DO THIS =>
Render the items below as a JSON list of strings, one string per line, with blank lines left out. Include only the lines between the one holding "Task: Tap the word Empecemos" and the one holding "[x=70, y=45]", inclusive.

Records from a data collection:
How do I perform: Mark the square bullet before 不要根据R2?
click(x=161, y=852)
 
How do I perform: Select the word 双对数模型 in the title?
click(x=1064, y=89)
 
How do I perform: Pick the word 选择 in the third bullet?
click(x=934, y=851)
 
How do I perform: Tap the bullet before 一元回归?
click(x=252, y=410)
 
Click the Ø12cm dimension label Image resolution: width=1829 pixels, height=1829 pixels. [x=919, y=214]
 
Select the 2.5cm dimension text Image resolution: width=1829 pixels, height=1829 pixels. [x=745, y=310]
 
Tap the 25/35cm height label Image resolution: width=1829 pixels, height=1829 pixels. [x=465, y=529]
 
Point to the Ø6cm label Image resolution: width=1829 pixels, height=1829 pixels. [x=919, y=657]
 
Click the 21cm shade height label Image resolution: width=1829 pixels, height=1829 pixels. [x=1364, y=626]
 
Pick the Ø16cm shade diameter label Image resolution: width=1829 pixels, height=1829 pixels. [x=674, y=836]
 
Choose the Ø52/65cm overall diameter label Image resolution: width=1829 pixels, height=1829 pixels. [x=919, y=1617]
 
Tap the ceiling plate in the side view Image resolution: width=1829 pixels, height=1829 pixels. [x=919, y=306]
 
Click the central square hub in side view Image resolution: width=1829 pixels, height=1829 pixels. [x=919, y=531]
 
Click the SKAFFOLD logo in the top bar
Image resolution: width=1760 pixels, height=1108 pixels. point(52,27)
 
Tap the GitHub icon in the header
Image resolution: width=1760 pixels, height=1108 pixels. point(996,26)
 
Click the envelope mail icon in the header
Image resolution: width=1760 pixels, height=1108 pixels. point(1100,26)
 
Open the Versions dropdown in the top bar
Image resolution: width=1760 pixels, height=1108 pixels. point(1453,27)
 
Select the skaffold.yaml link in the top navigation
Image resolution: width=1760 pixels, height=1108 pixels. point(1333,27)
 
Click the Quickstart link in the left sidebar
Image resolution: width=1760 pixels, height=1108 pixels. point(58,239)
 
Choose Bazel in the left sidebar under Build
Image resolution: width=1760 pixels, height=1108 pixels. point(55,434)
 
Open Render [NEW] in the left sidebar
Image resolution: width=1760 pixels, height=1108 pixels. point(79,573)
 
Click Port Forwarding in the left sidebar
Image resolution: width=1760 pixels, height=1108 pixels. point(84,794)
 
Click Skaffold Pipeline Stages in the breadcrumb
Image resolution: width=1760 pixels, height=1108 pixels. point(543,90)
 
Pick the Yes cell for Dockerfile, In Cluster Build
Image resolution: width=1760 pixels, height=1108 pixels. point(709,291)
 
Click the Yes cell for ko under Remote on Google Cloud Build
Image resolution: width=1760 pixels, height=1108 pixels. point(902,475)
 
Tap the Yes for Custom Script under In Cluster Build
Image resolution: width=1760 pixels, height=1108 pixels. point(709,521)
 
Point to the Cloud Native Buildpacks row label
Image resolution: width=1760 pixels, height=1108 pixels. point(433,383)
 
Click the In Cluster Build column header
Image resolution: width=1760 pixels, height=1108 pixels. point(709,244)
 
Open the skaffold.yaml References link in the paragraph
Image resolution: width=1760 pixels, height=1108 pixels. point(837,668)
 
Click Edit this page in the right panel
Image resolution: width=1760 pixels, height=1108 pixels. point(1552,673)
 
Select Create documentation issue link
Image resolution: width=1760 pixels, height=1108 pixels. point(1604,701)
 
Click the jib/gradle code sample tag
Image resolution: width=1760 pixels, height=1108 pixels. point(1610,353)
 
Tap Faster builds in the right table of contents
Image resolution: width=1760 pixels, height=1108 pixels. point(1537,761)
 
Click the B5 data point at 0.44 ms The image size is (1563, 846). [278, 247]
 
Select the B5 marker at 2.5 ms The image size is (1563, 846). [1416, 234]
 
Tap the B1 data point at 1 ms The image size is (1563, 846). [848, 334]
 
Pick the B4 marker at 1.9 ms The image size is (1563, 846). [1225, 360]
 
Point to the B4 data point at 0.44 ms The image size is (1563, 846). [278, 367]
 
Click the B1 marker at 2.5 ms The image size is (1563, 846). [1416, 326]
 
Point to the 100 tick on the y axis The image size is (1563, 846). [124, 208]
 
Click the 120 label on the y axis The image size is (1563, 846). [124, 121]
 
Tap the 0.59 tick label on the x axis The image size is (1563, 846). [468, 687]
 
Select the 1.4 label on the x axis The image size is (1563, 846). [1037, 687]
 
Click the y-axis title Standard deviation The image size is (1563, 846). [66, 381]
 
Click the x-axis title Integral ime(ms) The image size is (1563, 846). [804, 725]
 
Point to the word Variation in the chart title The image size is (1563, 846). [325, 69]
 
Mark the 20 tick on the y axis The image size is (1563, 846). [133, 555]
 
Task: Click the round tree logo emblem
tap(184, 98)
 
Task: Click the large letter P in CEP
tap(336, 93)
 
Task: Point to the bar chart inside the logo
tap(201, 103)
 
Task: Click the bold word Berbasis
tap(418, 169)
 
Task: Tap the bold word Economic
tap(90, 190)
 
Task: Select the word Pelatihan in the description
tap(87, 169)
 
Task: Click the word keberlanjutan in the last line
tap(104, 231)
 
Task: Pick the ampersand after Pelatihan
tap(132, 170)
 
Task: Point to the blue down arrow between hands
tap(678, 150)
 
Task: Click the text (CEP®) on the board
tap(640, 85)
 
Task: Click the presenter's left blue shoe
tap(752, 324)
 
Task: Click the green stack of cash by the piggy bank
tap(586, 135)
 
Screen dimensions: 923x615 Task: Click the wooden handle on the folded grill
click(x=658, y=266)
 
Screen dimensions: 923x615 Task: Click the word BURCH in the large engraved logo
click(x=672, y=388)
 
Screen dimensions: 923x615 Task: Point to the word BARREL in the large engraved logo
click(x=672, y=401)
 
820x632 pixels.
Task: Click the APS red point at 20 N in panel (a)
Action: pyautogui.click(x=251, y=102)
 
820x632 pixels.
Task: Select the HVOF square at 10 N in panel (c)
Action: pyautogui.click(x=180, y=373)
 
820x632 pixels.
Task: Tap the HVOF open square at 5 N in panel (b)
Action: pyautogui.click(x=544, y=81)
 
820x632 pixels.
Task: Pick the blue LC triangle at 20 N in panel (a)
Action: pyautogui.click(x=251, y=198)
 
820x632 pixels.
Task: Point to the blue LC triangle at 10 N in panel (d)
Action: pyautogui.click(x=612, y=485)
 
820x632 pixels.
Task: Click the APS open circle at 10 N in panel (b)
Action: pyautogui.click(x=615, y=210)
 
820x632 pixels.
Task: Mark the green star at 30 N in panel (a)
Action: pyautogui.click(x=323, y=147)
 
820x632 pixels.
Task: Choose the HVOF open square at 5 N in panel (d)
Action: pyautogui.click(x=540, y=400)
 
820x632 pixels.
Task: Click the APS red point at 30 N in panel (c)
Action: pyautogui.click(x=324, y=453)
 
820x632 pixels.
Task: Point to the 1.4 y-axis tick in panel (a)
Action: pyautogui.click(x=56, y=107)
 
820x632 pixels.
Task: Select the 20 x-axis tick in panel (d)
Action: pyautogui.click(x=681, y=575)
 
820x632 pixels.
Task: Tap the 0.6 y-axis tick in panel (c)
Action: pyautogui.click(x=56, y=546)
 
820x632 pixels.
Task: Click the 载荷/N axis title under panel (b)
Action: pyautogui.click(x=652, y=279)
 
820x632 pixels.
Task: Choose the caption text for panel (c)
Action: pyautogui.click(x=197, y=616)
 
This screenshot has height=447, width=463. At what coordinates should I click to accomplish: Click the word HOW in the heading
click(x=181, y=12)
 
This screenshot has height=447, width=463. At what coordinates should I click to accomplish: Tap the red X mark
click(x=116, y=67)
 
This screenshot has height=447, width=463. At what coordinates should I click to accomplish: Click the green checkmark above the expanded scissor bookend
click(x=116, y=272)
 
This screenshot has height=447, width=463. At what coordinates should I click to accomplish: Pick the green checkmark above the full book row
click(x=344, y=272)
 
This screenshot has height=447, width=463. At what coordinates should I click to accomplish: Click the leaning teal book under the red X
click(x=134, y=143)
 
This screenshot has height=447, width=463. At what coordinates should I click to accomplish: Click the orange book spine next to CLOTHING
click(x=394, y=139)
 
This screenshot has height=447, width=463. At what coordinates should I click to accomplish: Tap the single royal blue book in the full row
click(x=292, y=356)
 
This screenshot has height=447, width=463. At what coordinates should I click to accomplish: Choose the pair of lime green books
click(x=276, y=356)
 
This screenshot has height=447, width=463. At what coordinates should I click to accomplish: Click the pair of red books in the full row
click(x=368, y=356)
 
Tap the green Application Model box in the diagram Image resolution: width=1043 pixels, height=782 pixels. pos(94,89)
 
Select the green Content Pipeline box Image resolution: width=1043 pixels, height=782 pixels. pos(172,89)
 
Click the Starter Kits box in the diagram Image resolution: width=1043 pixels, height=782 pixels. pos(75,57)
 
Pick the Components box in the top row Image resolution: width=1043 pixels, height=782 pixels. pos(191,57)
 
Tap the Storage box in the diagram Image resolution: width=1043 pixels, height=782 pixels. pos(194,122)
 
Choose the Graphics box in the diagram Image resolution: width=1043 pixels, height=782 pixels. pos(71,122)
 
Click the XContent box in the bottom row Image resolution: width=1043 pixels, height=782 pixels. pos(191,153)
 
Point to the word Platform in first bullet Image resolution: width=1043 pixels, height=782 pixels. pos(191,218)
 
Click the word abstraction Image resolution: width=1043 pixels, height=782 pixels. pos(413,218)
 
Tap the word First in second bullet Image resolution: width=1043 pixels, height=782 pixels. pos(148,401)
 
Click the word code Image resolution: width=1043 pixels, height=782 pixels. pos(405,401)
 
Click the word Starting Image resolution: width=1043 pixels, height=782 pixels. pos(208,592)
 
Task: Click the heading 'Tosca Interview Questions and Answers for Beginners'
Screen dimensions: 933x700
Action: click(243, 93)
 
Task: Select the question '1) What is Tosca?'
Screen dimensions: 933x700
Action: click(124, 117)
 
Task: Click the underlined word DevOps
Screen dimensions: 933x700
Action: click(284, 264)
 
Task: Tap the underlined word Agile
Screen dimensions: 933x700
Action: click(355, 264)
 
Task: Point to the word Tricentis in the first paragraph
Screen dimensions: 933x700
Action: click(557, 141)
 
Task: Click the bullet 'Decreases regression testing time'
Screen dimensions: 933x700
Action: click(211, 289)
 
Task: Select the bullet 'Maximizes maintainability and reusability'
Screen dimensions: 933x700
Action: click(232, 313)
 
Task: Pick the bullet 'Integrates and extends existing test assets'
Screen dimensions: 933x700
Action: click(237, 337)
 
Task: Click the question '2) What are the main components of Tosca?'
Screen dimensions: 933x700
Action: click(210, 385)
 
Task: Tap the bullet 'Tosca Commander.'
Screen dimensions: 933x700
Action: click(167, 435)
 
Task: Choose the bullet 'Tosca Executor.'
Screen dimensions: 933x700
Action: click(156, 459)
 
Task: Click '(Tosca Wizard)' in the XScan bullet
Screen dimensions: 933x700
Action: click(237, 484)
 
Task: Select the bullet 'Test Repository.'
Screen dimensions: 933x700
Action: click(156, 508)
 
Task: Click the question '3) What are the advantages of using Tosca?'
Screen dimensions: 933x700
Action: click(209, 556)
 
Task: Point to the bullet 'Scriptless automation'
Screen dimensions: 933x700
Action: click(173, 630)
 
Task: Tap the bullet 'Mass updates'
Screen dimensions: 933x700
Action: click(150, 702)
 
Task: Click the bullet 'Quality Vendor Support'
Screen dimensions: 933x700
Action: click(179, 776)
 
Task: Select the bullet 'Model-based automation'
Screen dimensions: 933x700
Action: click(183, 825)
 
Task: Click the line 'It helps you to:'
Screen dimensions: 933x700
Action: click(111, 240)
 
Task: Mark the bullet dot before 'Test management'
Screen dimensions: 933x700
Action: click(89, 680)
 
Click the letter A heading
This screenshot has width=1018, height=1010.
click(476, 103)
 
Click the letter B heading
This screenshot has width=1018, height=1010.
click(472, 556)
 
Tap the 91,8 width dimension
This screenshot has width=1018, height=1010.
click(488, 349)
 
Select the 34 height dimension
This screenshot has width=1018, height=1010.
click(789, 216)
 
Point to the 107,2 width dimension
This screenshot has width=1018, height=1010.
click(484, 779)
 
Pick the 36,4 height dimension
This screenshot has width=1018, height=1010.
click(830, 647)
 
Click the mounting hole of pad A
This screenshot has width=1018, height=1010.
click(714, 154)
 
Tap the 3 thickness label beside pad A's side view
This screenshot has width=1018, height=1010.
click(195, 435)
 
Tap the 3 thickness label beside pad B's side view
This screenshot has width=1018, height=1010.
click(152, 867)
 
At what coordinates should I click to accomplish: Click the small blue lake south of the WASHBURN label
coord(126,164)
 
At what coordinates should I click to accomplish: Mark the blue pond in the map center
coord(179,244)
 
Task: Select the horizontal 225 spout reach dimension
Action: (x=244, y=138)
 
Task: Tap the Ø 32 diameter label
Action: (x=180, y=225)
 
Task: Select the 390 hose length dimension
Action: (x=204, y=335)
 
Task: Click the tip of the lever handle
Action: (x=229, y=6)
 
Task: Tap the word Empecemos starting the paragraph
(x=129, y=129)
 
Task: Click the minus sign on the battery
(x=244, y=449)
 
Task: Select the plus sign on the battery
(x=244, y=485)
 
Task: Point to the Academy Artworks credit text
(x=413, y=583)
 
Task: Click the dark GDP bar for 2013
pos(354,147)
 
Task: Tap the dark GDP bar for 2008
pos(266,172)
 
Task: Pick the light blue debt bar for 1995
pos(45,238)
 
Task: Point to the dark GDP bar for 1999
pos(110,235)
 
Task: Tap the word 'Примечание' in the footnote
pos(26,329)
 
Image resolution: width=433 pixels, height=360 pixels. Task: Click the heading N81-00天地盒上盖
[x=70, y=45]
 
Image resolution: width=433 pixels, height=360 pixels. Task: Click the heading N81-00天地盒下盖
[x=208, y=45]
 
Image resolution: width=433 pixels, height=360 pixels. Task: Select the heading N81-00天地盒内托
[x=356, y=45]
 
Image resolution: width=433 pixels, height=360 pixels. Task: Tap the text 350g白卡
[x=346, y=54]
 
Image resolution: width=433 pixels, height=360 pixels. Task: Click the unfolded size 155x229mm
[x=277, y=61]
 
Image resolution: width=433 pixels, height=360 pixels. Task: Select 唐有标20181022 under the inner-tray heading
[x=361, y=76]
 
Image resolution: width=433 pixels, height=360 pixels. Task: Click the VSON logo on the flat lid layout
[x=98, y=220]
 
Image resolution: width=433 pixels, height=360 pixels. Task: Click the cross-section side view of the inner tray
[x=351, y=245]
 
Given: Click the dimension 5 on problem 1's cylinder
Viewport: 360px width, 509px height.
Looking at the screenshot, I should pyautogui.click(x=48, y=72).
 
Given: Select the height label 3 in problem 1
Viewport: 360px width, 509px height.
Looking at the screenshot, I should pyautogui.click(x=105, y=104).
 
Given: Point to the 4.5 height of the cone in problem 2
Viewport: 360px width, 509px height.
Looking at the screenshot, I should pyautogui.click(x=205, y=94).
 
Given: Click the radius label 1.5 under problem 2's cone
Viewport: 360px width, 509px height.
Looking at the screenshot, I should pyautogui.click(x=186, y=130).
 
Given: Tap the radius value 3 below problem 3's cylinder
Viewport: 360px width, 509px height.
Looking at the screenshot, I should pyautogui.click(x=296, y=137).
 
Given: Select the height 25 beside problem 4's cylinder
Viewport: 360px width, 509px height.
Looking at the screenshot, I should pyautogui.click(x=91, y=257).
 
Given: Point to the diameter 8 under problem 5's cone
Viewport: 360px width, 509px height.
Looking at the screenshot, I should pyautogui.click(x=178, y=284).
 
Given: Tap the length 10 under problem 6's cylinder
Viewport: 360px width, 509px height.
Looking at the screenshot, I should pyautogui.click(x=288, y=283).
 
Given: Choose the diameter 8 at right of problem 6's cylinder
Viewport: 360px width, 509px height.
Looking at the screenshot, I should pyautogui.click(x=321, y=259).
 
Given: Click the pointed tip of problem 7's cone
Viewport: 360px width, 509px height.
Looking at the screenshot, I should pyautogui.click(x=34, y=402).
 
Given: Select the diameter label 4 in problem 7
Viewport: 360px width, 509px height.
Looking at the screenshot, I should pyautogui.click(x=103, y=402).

RESULT =>
[
  "Task: Tap the word Empecemos starting the paragraph",
  "(x=129, y=129)",
  "Task: Click the minus sign on the battery",
  "(x=244, y=449)",
  "Task: Select the plus sign on the battery",
  "(x=244, y=485)",
  "Task: Point to the Academy Artworks credit text",
  "(x=413, y=583)",
  "Task: Click the dark GDP bar for 2013",
  "pos(354,147)",
  "Task: Tap the dark GDP bar for 2008",
  "pos(266,172)",
  "Task: Pick the light blue debt bar for 1995",
  "pos(45,238)",
  "Task: Point to the dark GDP bar for 1999",
  "pos(110,235)",
  "Task: Tap the word 'Примечание' in the footnote",
  "pos(26,329)",
  "Image resolution: width=433 pixels, height=360 pixels. Task: Click the heading N81-00天地盒上盖",
  "[x=70, y=45]"
]